Halfblock is a Minecraft-a-like implemented in the browser using modern, HTML5 technologies:

  • WebGL
  • Pointer Lock API
  • Web Audio API
  • IndexedDB

It's mostly been developed/tested on Google Chrome, and an up-to-date version of Chrome is probably required to run it. Firefox might work also though there will probably be rot at any given time.

The goals of the project are to better understand the above APIs, to try ways of implementing various game features, be they copied or original, and to make something kind of cool. Minecraft is a great sandbox, but a Minecraft-like codebase is a sandbox sandbox. So each grain of sand is now a sandbox; you get me?

As it stands, the game is little more than a poor clone of Minecraft; nevertheless, it is a non-goal to duplicate Minecraft. I've implemented many features lifted from Minecraft for the sake of doing them myself.

It is an anti-goal to look at Minecraft's source code; rather I've based my implementations on behavior observed in-game, and general research on the web. See REFERENCES for links that have helped.

It isn't necessarily a goal to create something fun to play. This is more of a research and practice project than a game. If something fun (that isn't Minecraft) evolves from what I've done so far, so much the better.

Notes about some features

Web workers

Terrain generation (and perhaps, eventually, loading) are offloaded to a web worker to take advantage of multiple cores and reduce ugly pauses in the game. There are still pauses when a new chunk is generated, probably due to lighting updates.


Forever poorly tested, load and save is implemented using the Indexed Database API. There's only one save slot as things stand.

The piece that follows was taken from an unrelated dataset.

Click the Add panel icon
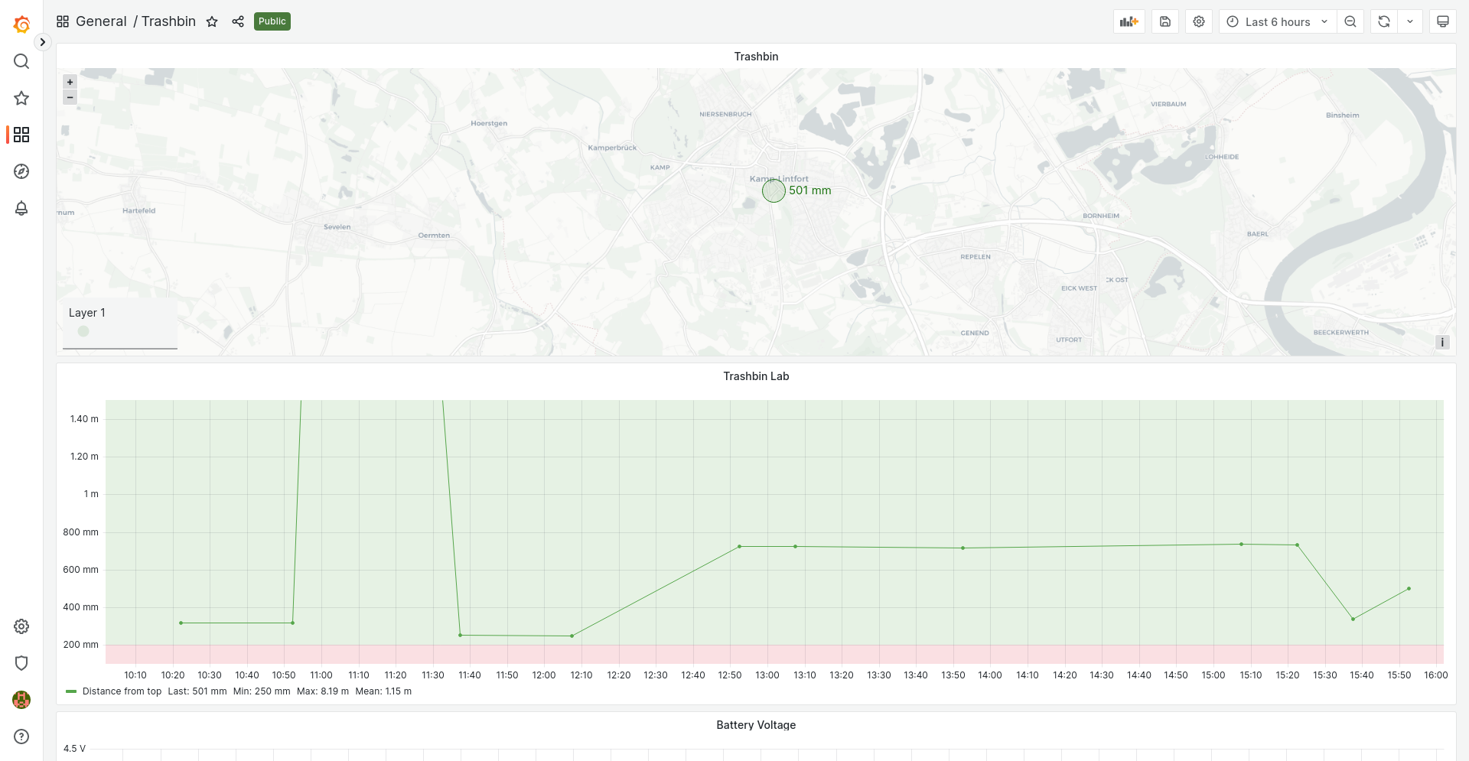1469x761 pixels. click(1129, 21)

The targeting reticule is a color-inverted cross at the middle of the viewport. It is implemented by drawing WebGL lines over the scene with the blending function gl.blendFunc(gl.ONE_MINUS_DST_COLOR, gl.ZERO).

Planned features

Head bob

Based on field tests, it appears the MC head bob moves the camera sinusoidally left and right of center about 1/16 m, and up an down at around the same amplitude, or perhaps a bit less (but, as logic would dictate, at double the frequency). The POV camera moves smoothly back to the fixed position when motion stops, in perhaps 1/2 sec, and much quicker in the reverse direction.

The wavelength of the stride seems to be about 3m (per left + right step).